• Exercise description: Find every line in the records below that holds the word "elevencorners" and copy it.

━━━━━━

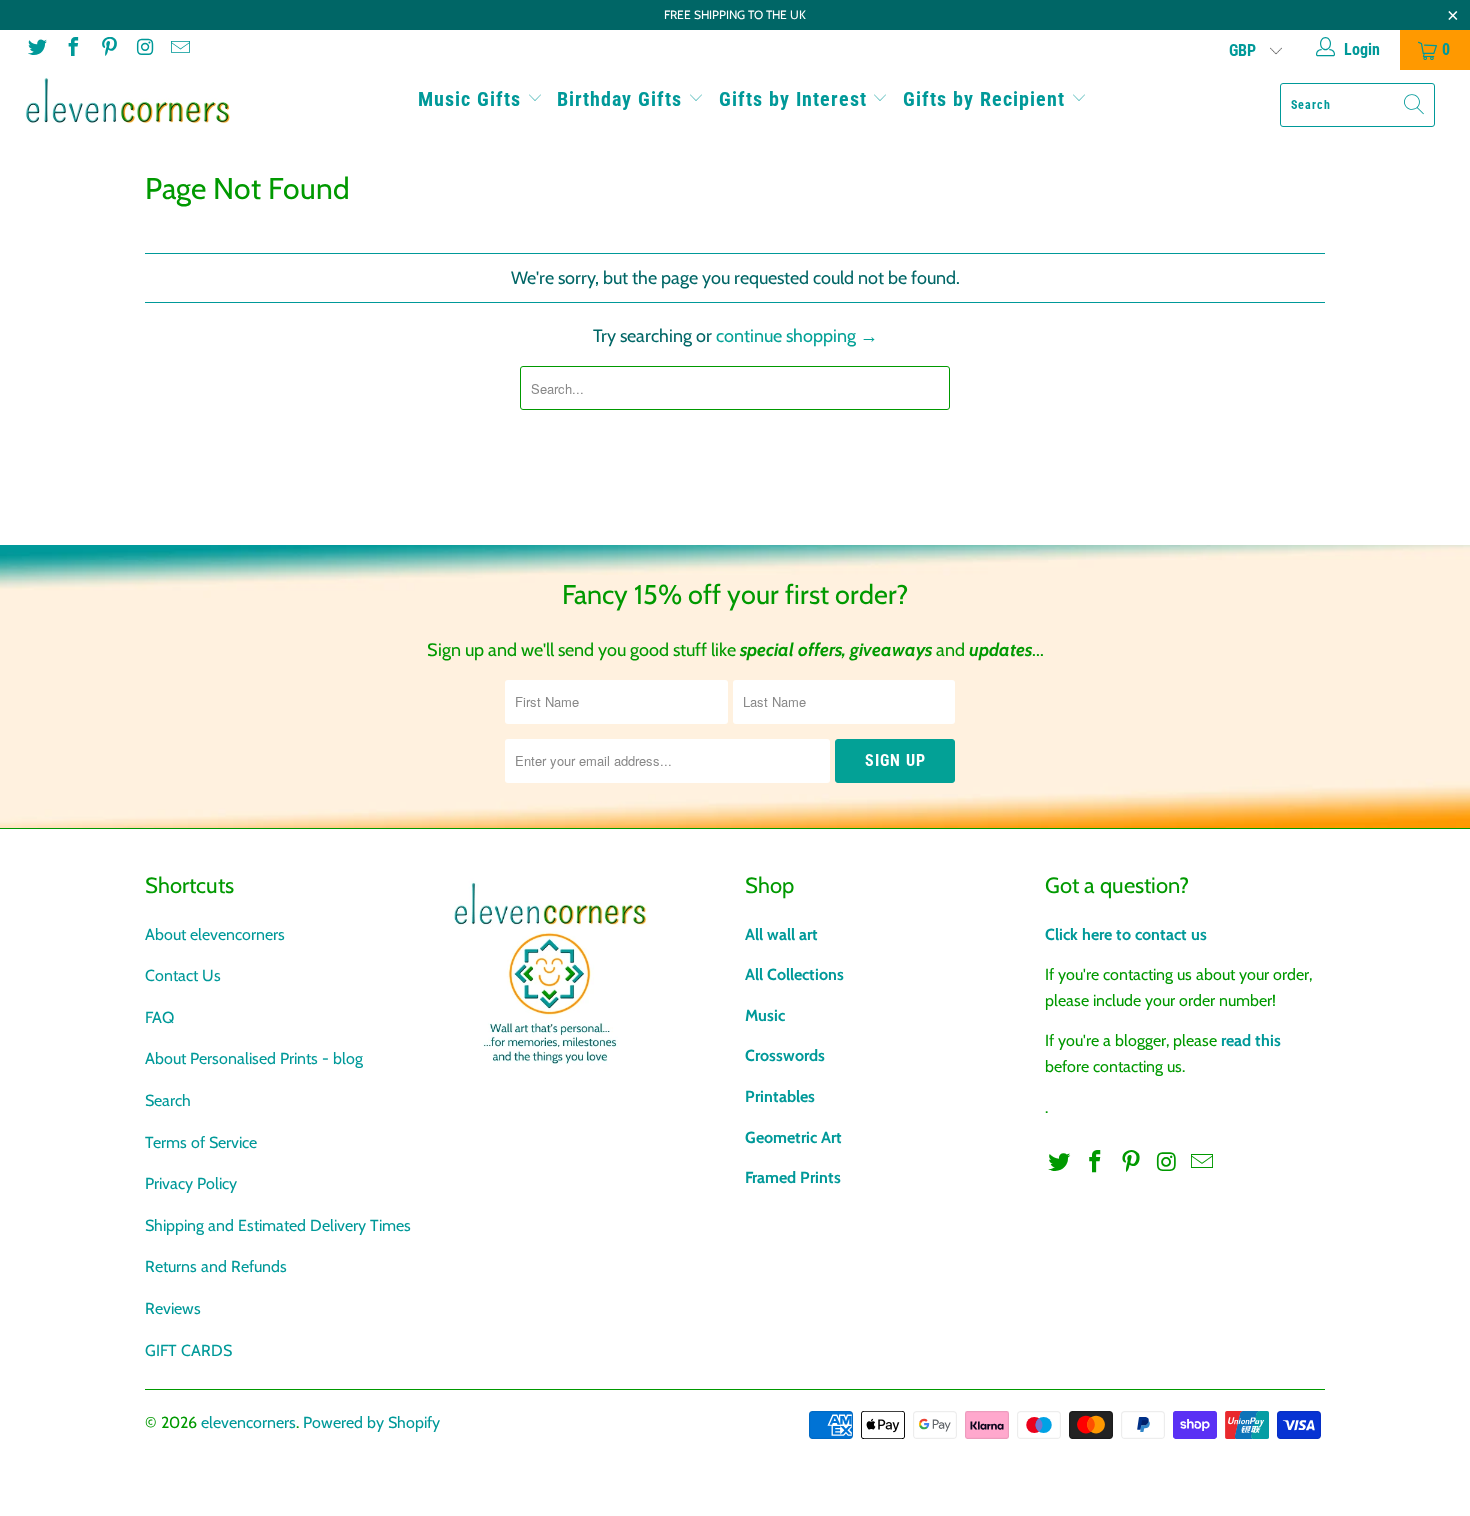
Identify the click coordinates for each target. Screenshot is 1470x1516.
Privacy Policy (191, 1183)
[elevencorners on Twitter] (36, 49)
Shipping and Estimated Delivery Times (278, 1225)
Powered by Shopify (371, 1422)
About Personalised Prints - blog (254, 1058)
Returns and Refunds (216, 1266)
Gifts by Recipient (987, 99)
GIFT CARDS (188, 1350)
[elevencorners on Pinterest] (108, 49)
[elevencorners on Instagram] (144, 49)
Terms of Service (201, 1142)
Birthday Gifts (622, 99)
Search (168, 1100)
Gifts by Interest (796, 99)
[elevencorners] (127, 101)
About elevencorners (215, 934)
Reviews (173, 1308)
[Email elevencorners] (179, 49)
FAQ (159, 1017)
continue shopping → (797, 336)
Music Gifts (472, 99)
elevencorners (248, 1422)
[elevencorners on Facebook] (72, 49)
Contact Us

━━━━━━

• Written answer:
[elevencorners on Twitter] (36, 49)
[elevencorners on Pinterest] (108, 49)
[elevencorners on Instagram] (144, 49)
[elevencorners] (127, 101)
About elevencorners (215, 934)
[Email elevencorners] (179, 49)
elevencorners (248, 1422)
[elevencorners on Facebook] (72, 49)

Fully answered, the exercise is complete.